[Material supplied — start]

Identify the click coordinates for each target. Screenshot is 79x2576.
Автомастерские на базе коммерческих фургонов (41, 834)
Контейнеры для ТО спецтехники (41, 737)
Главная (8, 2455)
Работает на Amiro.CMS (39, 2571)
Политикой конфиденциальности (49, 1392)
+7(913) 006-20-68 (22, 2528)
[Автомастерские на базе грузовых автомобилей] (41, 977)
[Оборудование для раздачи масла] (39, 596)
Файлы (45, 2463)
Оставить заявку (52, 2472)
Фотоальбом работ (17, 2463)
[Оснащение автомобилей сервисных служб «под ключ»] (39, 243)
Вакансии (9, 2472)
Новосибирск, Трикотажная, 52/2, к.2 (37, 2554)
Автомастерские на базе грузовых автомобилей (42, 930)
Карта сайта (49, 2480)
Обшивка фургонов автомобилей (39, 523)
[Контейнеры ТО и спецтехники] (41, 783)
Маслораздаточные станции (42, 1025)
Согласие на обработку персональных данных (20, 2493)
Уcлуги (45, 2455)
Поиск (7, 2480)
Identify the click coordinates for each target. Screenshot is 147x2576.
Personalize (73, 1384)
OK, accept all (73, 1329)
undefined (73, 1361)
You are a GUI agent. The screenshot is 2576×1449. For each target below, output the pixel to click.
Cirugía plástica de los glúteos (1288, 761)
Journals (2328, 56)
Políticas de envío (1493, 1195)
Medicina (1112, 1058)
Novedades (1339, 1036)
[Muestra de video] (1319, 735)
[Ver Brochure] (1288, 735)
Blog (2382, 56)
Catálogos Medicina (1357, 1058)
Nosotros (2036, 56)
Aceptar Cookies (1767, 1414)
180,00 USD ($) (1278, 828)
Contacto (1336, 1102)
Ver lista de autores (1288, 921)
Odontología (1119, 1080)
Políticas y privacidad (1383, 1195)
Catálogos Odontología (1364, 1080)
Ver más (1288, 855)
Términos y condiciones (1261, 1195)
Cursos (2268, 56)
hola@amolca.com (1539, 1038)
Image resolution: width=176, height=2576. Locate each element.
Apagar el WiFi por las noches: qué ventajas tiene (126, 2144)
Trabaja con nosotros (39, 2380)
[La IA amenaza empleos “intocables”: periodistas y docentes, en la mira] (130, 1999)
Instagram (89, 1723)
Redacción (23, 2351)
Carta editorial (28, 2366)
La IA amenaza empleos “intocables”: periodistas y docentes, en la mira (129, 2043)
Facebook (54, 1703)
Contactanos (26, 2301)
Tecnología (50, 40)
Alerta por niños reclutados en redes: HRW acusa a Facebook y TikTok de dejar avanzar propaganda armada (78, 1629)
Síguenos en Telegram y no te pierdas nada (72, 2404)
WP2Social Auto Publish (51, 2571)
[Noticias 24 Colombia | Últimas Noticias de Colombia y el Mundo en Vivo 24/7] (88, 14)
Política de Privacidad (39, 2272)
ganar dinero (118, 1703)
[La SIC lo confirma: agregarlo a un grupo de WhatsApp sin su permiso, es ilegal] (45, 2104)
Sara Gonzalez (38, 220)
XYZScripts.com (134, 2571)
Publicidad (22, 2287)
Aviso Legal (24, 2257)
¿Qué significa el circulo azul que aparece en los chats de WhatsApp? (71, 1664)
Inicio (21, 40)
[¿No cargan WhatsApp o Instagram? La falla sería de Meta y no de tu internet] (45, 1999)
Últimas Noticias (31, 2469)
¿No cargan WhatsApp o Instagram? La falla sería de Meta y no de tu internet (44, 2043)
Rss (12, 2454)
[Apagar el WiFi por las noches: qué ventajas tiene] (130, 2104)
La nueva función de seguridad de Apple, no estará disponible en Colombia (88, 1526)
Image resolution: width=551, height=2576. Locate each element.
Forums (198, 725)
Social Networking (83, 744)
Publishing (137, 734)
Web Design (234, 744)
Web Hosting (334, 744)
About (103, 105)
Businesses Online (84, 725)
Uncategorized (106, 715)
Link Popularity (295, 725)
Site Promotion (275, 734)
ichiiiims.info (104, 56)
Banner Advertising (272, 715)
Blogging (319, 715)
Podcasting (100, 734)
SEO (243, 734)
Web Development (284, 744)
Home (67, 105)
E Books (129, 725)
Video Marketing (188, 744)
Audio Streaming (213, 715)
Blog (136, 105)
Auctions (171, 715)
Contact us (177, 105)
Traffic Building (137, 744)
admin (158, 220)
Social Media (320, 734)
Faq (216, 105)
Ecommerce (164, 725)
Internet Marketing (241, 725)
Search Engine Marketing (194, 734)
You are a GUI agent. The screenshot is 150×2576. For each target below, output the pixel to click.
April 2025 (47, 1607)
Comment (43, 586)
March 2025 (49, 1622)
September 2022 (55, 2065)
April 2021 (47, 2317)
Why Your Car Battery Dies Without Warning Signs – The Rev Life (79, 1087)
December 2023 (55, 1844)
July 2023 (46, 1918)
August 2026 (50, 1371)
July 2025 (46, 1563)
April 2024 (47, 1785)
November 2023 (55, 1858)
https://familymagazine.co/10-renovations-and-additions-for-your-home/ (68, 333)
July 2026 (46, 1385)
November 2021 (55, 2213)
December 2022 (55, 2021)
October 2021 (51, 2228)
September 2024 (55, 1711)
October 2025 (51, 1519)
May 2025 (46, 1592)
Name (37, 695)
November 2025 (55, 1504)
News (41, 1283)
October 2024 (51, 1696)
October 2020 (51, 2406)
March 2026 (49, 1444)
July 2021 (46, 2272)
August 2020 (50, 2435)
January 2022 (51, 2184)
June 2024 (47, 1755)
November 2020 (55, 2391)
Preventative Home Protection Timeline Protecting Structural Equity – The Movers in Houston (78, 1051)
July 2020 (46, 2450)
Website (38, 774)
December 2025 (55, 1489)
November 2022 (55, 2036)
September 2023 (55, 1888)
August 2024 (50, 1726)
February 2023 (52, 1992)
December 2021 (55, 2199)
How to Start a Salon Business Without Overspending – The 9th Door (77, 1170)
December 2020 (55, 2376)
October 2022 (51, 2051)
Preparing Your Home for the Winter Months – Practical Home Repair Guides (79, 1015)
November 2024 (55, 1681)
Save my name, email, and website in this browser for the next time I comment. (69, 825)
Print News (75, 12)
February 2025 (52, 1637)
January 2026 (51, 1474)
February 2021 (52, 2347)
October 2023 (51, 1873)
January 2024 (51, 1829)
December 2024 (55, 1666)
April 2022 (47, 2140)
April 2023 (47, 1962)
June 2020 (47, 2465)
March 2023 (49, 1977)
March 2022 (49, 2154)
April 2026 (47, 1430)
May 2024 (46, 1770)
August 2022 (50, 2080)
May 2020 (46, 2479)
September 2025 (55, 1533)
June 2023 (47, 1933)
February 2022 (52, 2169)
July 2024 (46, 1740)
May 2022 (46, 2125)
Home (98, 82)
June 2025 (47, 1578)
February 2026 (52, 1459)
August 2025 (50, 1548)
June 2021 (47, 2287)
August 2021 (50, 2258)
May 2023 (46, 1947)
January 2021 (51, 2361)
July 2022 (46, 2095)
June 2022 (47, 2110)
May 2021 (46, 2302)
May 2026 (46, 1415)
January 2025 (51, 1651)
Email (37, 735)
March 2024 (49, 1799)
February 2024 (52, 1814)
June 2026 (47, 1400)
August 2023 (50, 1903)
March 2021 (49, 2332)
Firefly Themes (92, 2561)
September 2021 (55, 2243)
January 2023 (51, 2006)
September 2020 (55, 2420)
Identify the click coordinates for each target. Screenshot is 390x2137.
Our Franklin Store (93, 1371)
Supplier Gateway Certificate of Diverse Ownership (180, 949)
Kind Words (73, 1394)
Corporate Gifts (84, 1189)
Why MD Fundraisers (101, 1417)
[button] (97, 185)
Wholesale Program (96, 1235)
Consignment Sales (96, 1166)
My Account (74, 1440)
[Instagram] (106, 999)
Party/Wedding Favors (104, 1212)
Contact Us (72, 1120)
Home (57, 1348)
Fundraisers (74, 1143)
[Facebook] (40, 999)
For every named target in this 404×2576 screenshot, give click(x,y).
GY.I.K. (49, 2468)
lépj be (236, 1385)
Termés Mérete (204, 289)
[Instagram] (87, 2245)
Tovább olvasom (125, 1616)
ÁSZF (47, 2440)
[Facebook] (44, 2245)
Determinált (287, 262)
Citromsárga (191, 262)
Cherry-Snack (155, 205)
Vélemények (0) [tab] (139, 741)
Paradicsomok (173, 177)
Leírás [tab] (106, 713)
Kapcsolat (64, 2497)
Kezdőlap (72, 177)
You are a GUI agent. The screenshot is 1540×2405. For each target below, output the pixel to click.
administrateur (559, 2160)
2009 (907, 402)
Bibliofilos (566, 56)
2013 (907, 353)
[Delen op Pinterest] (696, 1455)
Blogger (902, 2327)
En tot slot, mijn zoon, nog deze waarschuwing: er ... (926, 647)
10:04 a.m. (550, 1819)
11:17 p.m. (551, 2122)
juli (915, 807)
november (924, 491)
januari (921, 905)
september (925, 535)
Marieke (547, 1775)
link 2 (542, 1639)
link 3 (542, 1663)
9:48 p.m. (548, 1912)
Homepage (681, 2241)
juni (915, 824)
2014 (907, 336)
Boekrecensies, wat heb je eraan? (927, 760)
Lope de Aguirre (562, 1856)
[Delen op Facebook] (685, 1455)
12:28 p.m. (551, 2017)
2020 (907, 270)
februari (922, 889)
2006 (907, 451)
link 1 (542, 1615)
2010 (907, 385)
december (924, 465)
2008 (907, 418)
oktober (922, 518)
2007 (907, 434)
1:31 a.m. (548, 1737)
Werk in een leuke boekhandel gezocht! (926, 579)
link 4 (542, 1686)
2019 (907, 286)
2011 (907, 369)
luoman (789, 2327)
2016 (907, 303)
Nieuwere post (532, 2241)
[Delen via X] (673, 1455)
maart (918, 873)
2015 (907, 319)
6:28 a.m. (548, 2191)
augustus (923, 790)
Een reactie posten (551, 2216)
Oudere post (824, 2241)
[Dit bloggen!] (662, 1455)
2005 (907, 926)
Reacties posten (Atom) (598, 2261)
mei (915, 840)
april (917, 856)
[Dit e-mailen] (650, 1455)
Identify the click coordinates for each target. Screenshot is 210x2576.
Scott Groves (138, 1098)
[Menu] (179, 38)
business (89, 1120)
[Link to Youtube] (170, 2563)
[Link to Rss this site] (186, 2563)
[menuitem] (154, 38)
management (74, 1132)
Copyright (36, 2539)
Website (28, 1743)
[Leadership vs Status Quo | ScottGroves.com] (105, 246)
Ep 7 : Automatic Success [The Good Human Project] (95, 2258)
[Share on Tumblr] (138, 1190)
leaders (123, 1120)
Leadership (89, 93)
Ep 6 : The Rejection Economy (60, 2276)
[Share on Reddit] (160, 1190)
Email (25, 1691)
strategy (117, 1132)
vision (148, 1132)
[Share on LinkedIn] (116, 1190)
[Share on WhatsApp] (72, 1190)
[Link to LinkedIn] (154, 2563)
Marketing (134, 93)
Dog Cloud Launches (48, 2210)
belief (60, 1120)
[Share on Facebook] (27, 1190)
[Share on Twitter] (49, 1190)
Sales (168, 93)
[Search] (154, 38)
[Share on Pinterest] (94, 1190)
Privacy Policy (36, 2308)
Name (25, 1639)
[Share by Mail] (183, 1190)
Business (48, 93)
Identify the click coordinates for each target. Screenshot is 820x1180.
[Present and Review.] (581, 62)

[Material supplied — finish]

Assignment
The expected output is exactly the lines of the listing above between the line holding "Kind Words (73, 1394)" and the line holding "[Instagram] (87, 2245)", inclusive.

Expected output
Kind Words (73, 1394)
Corporate Gifts (84, 1189)
Why MD Fundraisers (101, 1417)
[button] (97, 185)
Wholesale Program (96, 1235)
Consignment Sales (96, 1166)
My Account (74, 1440)
[Instagram] (106, 999)
Party/Wedding Favors (104, 1212)
Contact Us (72, 1120)
Home (57, 1348)
Fundraisers (74, 1143)
[Facebook] (40, 999)
For every named target in this 404×2576 screenshot, give click(x,y).
GY.I.K. (49, 2468)
lépj be (236, 1385)
Termés Mérete (204, 289)
[Instagram] (87, 2245)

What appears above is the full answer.